>> BEGIN

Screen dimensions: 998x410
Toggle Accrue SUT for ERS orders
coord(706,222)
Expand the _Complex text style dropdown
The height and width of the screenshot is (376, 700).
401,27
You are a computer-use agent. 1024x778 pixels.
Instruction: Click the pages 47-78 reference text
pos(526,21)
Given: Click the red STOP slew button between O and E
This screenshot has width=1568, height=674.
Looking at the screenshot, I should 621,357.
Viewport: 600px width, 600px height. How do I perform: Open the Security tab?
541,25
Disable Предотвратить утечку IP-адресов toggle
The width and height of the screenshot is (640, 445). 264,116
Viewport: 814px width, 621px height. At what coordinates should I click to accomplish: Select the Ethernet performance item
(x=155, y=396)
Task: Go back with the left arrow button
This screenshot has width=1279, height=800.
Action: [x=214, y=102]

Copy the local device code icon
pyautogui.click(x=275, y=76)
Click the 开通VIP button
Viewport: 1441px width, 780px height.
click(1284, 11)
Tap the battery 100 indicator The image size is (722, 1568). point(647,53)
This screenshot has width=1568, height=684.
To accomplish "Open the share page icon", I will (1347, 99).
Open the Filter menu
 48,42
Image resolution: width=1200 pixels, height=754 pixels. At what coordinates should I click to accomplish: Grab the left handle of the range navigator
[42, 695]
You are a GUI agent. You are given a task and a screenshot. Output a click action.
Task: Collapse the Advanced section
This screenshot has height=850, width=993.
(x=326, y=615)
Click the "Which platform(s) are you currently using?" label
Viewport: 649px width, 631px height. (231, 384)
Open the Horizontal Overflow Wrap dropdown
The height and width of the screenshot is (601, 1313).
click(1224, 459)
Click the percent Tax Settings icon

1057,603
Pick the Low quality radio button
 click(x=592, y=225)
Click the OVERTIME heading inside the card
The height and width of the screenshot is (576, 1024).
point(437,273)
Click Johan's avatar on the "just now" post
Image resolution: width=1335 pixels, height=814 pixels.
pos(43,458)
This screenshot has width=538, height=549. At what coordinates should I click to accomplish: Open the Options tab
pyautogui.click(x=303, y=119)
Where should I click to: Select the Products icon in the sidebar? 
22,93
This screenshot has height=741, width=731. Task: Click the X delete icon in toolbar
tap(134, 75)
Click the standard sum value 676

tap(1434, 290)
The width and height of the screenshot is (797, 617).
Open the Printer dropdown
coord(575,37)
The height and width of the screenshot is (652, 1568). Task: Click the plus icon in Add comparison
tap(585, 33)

>> END

#### [The problem]
Copy every one of the entries above line for line, with no changes.

#### [Finished task]
Screen dimensions: 998x410
Toggle Accrue SUT for ERS orders
coord(706,222)
Expand the _Complex text style dropdown
The height and width of the screenshot is (376, 700).
401,27
You are a computer-use agent. 1024x778 pixels.
Instruction: Click the pages 47-78 reference text
pos(526,21)
Given: Click the red STOP slew button between O and E
This screenshot has width=1568, height=674.
Looking at the screenshot, I should 621,357.
Viewport: 600px width, 600px height. How do I perform: Open the Security tab?
541,25
Disable Предотвратить утечку IP-адресов toggle
The width and height of the screenshot is (640, 445). 264,116
Viewport: 814px width, 621px height. At what coordinates should I click to accomplish: Select the Ethernet performance item
(x=155, y=396)
Task: Go back with the left arrow button
This screenshot has width=1279, height=800.
Action: [x=214, y=102]

Copy the local device code icon
pyautogui.click(x=275, y=76)
Click the 开通VIP button
Viewport: 1441px width, 780px height.
click(1284, 11)
Tap the battery 100 indicator The image size is (722, 1568). point(647,53)
This screenshot has width=1568, height=684.
To accomplish "Open the share page icon", I will (1347, 99).
Open the Filter menu
 48,42
Image resolution: width=1200 pixels, height=754 pixels. At what coordinates should I click to accomplish: Grab the left handle of the range navigator
[42, 695]
You are a GUI agent. You are given a task and a screenshot. Output a click action.
Task: Collapse the Advanced section
This screenshot has height=850, width=993.
(x=326, y=615)
Click the "Which platform(s) are you currently using?" label
Viewport: 649px width, 631px height. (231, 384)
Open the Horizontal Overflow Wrap dropdown
The height and width of the screenshot is (601, 1313).
click(1224, 459)
Click the percent Tax Settings icon

1057,603
Pick the Low quality radio button
 click(x=592, y=225)
Click the OVERTIME heading inside the card
The height and width of the screenshot is (576, 1024).
point(437,273)
Click Johan's avatar on the "just now" post
Image resolution: width=1335 pixels, height=814 pixels.
pos(43,458)
This screenshot has width=538, height=549. At what coordinates should I click to accomplish: Open the Options tab
pyautogui.click(x=303, y=119)
Where should I click to: Select the Products icon in the sidebar? 
22,93
This screenshot has height=741, width=731. Task: Click the X delete icon in toolbar
tap(134, 75)
Click the standard sum value 676

tap(1434, 290)
The width and height of the screenshot is (797, 617).
Open the Printer dropdown
coord(575,37)
The height and width of the screenshot is (652, 1568). Task: Click the plus icon in Add comparison
tap(585, 33)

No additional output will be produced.